P22TSP has endorhamnosidase activity and cleaves the glycosidic bond of the rhamnose group, producing an octasaccharide product. Two aspartic acids and one glutamic acid in the active site have been strongly linked to enzymatic activity. Different biological functions for this cleavage have been proposed. Cleavage could facilitate access to the membrane. or allow the phage to find the optimal position for infection.

=== Role in DNA injection ===

It has been demonstrated that cleavage of the O-antigen is necessary for DNA ejection by the phage. It has been proposed that P22TSP binding positions the phage to inject its DNA.

== Structure ==

P22TSP is a homotrimeric structural protein consisting of 666 amino acids. It is noncovalently bound to the neck of the viral capsid. It has been crystallized in space group P213 and has one monomer in the asymmetric unit. The secondary structure of P22TSP is dominated by a parallel Beta helix comprising 13 complete turns. This structure is further characterized as a beta-solenoid domain.

P22TSP is compOsed of two domains, each with distinct function. An N-terminal domains serves to bind to the phage particle and a C-terminal domains that interacts with the Salmonella surface. These two domains are connected by a flexible linker.

The binding site of P22TSP is located in the central part of the Beta helix. A deep cleft is formed by a 60-residue insertion on one side along with three smaller 5-25 residue insertions on the other.

== Homologous proteins ==

Several functional homologues of P22TSP has been identified belonging to the bacteriophages HK620 and Sf6. Both of these tailspike proteins also contain right-handed parallel beta-helices and share similar O-antigen binding and cleavage to P22TSP. These proteins share 70% sequence identity in their N-terminal domains, but no sequence similarities have been found in the C-terminal domains.
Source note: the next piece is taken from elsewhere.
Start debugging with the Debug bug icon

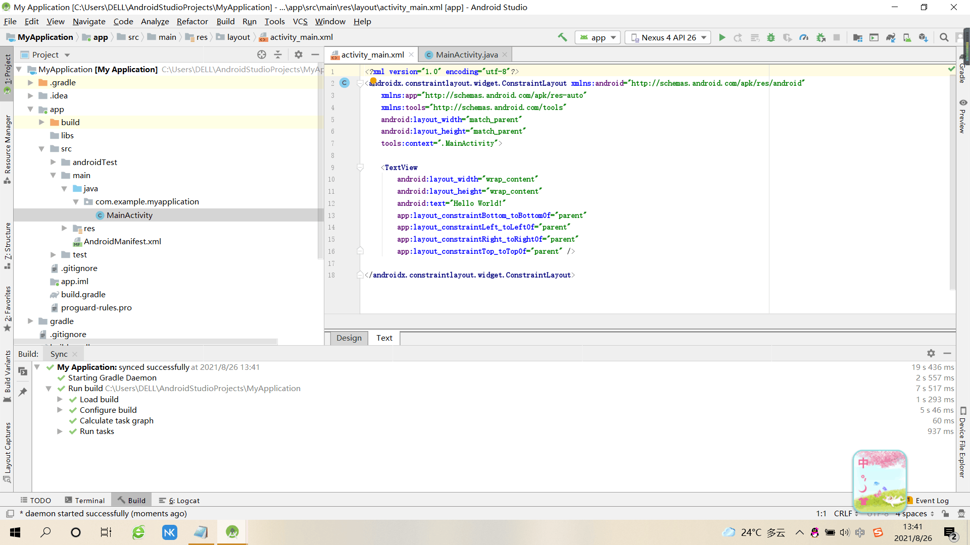771,37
== Translational applications ==

=== Carbohydrate binding scaffolds ===

P22TSP has also been studied due to its high kinetic stability. As it exists and functions in the extracellular environment, it must endure harsh conditions such as highly variable temperatures or high concentrations of protein degrading enzymes. The kinetic stability of P22TSP derives from its compact beta-solenoid architecture. It was shown that like other viral fibrous proteins, P22 tailspike protein possesses a high stability against denaturation. This makes P22TSP a promising candidate for use as thermostable scaffold capable of being tailor-made to recognize heteropolymers.

=== Therapy against Salmonella infection ===

Tailspike proteins have also shown potential for more translational applications such as fighting bacterial infections. A study has demonstrated that orally administered P22TSP markedly reduced Salmonella colonization in a group of chickens. They suggest that the endorhamnosidase activity of the free tailspike molecule serves to modify O-antigen, compromising the LPS structure and thereby preventing the binding of a phage P22-attached tailspike protein. The authors suggest that this has the potential to be a novel therapy meant to fight bacterial infections.